# O QUE FAZER:
Segundo o texto sobre o massacre de Sabra e Chatila, em que dias os campos palestinos foram invadidos pelas milícias cristãs?

# TEXTO CITADO:
+++++
Os libaneses adoram dizer que fazem festa mesmo durante as guerras. Nos 15 anos do conflito civil (1975-90), as pessoas tomavam sol nas praias, formavam-se nas universidades, viajavam a negócios, freqüentavam cinemas e jantavam em restaurantes que eram inaugurados ao som de bombas. Alguns episódios da guerra libanesa, porém, chocaram o mundo, que passou a prestar mais atenção neste minúsculo país mediterrâneo. O maior deles foi, sem dúvida, o massacre de Sabra e Chatila, que completa hoje 25 anos.
Nos dias 16 e 17 de setembro de 1982, milícias cristãs entraram nos campos palestinos no subúrbio de Beirute matando entre 700 e 3 mil moradores – há divergência entre o número de mortos, pois muitos corpos foram jogados em valas comuns e outros queimados. A maioria dos mortos era de palestinos, mas também havia muitos muçulmanos libaneses.
Os cristãos queriam vingar-se da morte do presidente Bashir Gemayel – aliado de Israel e morto um dia antes num atentado atribuído, na época, aos palestinos – e não tiveram piedade de quem vivia em Sabra e Chatila. Mataram mulheres grávidas, idosos e crianças. Grande parte das vítimas foi assassinada a facadas.
MATANÇA
Algumas pessoas foram cortadas em pedaços. Homens chegaram a ser decapitados. Mulheres eram estupradas na frente dos maridos. Tudo isso em campos que estavam sob o controle do Exército de Israel, que – comandado pelo então ministro da Defesa Ariel Sharon – ocupava pela primeira e única vez em sua história a capital de um país árabe.
+++++
# MATERIAL:

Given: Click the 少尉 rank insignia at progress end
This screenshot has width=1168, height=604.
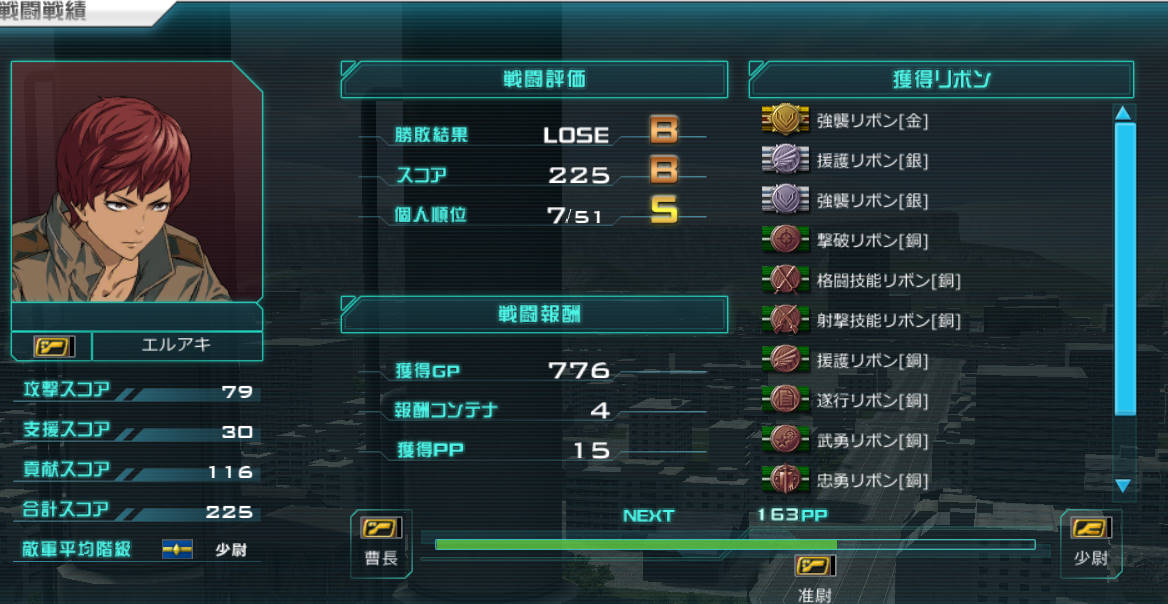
+++++
# RESPOSTA:
Nos dias 16 e 17 de setembro de 1982.